I keep forgetting that I only have two nostrils.
What baked good do you think says thanks for being a great tutor, lets bang?
Just so you know, I'm standing in my bra eating cereal. My keys were in the cereal box.
I smell like booze and the valet literally buckled me in, def top 3 walks of shame
she cut her forehead open playing a drunken game of pin the tail on the donkey and now she's having a panic attack.
Currently cooking 3lbs of bacon in case the power goes out bc if even one slice of bacon goes to waste then sandy wins
Pounded a bottle of Moscato in my underwear while watching Pretty Little Liars...am I really gonna be 30 next year?
It's national "dress up your pet day" come over. Drugs and dressed up cats..it's the shit dreams are made of.

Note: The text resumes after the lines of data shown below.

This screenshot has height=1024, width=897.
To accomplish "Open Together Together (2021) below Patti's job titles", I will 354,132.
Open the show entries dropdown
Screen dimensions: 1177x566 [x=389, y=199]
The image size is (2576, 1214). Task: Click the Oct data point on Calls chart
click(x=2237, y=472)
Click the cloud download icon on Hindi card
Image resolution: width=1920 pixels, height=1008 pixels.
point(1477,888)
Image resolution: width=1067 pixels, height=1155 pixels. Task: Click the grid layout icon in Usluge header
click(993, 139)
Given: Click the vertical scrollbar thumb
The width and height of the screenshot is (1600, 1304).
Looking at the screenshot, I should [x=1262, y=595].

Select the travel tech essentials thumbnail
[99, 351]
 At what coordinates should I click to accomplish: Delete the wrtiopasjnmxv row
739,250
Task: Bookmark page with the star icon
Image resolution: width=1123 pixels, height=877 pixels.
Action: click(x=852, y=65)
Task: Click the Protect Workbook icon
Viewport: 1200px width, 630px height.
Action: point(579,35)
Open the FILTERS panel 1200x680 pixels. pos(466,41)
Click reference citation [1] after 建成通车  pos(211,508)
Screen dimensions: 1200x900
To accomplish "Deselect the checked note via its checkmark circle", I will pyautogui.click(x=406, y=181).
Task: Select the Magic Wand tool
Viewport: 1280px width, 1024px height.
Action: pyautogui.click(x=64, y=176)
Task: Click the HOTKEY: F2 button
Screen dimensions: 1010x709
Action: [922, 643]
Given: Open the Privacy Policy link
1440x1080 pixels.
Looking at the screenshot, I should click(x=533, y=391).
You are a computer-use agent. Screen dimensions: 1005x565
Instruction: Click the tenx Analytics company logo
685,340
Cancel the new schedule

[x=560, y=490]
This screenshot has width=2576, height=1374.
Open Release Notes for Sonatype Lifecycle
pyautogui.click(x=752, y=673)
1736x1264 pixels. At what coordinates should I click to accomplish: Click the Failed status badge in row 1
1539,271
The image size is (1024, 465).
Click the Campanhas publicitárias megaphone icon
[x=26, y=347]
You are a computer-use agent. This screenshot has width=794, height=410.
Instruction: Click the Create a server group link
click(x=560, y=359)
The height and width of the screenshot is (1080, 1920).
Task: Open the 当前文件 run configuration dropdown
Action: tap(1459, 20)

At some point the phrase "I've hit rock bottom" stopped having a meaning and became my general state of life
I swear to God if you start calling your dick “my pegasus” we’re not friends anymore
Honestly, if you don't have a lawsuit pending against you by this time tomorrow, I'll be impressed.
Irony: drinking your pre workout supplement out of the cup your Krispy Kreme doughnut holes came in.
My drunk is wearing off and im starting to feel like this dolphin tattoo was a bad idea.